The expected answer is a copy of every line in the listing that has the word "price".

---*---

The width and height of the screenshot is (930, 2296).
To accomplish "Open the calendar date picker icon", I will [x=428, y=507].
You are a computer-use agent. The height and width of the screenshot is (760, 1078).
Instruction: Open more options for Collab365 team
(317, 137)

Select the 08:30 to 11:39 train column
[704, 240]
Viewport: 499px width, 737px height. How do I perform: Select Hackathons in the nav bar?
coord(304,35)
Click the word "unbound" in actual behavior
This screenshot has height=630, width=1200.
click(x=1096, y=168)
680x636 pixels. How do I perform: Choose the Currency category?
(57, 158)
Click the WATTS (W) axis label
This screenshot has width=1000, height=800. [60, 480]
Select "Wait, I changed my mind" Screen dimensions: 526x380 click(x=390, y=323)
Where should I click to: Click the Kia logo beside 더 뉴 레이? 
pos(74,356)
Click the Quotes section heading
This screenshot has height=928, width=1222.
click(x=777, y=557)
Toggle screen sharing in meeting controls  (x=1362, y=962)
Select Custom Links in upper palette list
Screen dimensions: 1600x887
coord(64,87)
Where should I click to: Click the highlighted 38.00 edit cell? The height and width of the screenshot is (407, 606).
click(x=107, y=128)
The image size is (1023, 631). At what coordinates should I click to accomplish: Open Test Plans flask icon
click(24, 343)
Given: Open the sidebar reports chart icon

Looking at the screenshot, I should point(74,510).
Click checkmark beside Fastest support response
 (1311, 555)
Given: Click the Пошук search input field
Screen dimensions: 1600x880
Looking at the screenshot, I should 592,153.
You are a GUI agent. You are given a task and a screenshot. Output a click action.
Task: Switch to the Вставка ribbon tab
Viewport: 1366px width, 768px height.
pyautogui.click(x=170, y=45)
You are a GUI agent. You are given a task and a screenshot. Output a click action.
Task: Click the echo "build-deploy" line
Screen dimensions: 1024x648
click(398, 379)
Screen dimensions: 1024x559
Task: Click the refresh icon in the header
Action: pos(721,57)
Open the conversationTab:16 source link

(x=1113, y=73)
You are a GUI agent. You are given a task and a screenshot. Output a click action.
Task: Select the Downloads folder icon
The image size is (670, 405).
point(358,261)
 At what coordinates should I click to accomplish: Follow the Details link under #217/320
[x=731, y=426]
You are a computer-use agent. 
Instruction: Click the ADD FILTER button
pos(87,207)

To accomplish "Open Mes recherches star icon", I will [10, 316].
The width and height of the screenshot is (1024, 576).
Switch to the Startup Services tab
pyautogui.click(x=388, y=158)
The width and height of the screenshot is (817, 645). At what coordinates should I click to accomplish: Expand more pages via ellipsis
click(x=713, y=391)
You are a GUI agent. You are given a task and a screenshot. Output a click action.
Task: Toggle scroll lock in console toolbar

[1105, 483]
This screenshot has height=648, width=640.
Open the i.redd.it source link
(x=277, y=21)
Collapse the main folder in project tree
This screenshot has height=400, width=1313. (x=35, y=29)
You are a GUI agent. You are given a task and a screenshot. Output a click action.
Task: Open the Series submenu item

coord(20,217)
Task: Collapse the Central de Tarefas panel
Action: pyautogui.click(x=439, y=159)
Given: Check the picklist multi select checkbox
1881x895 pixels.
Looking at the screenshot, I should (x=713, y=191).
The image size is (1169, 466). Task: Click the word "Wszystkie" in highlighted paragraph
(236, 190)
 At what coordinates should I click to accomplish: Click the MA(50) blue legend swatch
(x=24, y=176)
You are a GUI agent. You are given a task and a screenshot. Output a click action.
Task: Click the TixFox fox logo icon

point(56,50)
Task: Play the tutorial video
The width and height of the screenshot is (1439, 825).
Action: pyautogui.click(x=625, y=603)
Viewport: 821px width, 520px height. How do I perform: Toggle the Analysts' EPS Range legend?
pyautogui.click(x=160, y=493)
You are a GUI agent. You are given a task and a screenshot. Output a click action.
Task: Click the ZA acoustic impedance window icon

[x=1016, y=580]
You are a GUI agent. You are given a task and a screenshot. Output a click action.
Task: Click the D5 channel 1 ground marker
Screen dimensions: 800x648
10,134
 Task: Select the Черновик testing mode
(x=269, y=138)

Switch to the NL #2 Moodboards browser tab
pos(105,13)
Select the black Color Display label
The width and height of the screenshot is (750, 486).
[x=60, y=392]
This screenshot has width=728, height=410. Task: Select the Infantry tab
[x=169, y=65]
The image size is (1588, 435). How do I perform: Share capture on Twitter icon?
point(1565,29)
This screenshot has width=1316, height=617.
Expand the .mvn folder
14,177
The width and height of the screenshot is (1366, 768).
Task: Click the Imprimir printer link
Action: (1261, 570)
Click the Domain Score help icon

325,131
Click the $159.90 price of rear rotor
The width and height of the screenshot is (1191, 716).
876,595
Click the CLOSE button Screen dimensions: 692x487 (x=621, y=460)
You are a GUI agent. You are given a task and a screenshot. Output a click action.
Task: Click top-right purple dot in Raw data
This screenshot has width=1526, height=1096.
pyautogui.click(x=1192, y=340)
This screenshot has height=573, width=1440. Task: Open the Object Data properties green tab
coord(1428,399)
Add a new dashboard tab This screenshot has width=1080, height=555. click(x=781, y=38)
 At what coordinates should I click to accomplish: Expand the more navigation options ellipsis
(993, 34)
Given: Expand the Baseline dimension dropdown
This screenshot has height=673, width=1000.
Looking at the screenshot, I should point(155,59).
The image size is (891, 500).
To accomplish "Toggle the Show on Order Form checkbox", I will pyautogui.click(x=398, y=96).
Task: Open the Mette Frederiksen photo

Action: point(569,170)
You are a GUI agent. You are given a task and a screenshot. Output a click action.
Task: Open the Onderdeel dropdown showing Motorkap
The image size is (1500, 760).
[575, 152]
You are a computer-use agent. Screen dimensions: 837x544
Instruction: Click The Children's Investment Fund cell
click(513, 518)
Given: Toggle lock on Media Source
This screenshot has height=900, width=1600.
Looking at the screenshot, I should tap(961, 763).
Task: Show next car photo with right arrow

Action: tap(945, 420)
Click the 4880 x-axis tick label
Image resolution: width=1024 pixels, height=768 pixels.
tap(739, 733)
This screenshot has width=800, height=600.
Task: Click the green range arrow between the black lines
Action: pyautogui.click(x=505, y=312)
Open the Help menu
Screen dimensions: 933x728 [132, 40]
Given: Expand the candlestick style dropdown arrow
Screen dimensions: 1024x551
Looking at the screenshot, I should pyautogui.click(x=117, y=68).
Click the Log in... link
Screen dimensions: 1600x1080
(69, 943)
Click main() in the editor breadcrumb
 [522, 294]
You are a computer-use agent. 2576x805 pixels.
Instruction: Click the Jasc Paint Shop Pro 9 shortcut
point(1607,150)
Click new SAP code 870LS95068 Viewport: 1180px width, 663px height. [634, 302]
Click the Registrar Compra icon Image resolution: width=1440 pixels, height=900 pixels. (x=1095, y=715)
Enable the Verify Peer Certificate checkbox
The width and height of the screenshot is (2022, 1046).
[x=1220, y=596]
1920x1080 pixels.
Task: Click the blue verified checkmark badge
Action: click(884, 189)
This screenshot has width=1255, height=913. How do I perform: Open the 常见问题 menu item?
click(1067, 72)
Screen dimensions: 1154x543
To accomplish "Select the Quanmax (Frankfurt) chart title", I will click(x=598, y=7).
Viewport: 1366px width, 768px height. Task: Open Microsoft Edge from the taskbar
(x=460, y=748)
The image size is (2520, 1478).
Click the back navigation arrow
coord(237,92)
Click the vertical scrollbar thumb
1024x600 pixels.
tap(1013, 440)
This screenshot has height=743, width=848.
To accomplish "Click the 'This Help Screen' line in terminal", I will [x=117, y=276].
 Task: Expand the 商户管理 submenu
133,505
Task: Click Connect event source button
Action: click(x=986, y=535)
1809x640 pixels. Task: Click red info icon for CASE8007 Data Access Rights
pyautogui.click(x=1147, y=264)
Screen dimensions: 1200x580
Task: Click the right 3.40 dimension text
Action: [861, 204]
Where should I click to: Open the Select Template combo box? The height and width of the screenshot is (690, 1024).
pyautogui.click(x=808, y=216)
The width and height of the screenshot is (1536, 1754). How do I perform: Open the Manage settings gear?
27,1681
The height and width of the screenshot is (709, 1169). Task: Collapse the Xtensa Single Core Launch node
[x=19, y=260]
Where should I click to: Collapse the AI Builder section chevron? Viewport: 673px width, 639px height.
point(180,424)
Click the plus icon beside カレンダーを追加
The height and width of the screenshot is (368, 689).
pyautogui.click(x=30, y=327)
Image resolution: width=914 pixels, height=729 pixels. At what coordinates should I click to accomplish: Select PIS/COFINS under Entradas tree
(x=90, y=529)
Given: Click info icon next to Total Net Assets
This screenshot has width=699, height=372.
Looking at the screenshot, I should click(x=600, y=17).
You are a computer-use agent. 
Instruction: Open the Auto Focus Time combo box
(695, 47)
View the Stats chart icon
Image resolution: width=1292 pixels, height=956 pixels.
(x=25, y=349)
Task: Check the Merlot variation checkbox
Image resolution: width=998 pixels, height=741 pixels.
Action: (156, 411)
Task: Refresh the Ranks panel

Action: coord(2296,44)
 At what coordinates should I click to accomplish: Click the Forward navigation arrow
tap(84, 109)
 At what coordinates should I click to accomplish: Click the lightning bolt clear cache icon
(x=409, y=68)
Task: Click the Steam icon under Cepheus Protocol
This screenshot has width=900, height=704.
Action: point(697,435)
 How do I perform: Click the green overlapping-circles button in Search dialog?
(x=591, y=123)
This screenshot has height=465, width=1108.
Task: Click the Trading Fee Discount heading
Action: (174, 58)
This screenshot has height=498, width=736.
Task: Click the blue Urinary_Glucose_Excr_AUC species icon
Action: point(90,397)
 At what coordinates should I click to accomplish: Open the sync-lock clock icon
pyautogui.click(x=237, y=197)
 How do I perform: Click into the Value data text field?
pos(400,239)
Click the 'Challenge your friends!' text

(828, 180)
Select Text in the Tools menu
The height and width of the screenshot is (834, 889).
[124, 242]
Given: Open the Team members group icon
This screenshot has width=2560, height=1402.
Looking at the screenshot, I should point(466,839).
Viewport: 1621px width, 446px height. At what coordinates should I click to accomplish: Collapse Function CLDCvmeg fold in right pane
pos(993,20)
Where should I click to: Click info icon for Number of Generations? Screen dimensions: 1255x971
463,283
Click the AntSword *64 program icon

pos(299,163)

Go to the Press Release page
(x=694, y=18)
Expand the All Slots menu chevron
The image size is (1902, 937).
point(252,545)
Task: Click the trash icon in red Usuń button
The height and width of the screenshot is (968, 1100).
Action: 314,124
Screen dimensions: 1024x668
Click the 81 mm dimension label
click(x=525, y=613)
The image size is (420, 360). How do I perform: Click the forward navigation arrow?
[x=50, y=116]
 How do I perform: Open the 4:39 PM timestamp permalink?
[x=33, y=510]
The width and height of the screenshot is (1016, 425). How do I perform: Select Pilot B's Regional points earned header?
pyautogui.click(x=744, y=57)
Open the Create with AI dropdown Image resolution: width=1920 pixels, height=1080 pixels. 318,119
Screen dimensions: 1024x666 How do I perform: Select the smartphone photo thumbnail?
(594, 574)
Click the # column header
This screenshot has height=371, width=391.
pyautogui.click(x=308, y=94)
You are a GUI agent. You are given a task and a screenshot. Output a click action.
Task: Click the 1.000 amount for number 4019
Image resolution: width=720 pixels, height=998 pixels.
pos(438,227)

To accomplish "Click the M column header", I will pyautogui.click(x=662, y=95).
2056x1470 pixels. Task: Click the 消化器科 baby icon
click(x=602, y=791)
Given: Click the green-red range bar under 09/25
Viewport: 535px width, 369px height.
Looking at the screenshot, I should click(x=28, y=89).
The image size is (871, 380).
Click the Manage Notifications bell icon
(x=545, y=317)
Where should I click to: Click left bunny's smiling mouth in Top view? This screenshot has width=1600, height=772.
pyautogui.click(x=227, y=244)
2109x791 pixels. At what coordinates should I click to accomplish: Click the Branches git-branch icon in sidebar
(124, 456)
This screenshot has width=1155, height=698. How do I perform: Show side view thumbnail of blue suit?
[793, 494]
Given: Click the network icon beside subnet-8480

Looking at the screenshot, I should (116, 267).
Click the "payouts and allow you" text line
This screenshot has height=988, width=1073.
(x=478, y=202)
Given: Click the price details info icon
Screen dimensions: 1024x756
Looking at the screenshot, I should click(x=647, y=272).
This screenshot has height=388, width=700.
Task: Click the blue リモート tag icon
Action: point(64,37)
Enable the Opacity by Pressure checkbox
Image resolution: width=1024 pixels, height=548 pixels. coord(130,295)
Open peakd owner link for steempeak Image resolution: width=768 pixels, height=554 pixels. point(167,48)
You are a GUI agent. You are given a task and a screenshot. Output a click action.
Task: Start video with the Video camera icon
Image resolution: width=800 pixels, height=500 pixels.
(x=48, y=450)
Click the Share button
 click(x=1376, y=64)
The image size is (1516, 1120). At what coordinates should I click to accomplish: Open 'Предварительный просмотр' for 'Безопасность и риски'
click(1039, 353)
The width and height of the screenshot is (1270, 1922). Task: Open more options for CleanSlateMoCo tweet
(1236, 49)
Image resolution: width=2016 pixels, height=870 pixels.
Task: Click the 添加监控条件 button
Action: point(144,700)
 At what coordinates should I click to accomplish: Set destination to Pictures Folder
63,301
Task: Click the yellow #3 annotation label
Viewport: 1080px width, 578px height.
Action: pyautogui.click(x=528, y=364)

---*---

* **Answer box**:
Click the $159.90 price of rear rotor
Given: Click the price details info icon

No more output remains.